_Task statement_
Rewrite the items below as a numbered list, starting at the line containing "Click the 2017 x-axis year label" and ending at the last line of the items, with blank lines left out.

* * *

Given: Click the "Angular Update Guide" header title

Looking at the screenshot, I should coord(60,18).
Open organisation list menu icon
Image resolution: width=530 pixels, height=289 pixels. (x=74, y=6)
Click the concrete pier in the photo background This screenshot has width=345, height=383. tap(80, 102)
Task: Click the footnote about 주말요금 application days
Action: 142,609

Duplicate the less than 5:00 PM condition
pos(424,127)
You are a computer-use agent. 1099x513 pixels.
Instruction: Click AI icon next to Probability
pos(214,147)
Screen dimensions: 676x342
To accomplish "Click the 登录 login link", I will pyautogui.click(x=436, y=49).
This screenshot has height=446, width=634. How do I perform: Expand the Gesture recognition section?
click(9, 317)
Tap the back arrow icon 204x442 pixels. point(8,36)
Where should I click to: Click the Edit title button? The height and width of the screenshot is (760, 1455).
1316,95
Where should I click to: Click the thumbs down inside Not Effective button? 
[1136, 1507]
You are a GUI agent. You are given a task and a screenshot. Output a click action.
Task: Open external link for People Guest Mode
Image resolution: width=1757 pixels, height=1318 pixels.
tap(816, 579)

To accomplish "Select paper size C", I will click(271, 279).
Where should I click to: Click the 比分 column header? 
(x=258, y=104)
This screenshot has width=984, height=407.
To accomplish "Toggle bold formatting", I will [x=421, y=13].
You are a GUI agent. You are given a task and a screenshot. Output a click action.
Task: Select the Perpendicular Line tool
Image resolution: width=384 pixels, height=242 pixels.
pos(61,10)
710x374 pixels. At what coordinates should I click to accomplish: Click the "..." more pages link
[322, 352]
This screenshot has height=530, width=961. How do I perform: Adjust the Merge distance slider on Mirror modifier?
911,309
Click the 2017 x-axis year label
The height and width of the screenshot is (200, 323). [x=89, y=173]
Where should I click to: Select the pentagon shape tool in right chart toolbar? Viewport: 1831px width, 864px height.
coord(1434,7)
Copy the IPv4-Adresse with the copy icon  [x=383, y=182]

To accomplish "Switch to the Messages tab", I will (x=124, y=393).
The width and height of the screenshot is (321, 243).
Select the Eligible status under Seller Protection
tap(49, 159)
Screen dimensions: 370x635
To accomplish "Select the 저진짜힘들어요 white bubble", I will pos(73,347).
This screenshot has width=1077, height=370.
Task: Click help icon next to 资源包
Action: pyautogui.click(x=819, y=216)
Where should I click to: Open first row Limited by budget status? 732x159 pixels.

* * *

_Response to the task_
1. Click the 2017 x-axis year label
2. The height and width of the screenshot is (200, 323). [x=89, y=173]
3. Where should I click to: Select the pentagon shape tool in right chart toolbar? Viewport: 1831px width, 864px height.
4. coord(1434,7)
5. Copy the IPv4-Adresse with the copy icon  [x=383, y=182]
6. To accomplish "Switch to the Messages tab", I will (x=124, y=393).
7. The width and height of the screenshot is (321, 243).
8. Select the Eligible status under Seller Protection
9. tap(49, 159)
10. Screen dimensions: 370x635
11. To accomplish "Select the 저진짜힘들어요 white bubble", I will pos(73,347).
12. This screenshot has width=1077, height=370.
13. Task: Click help icon next to 资源包
14. Action: pyautogui.click(x=819, y=216)
15. Where should I click to: Open first row Limited by budget status? 732x159 pixels.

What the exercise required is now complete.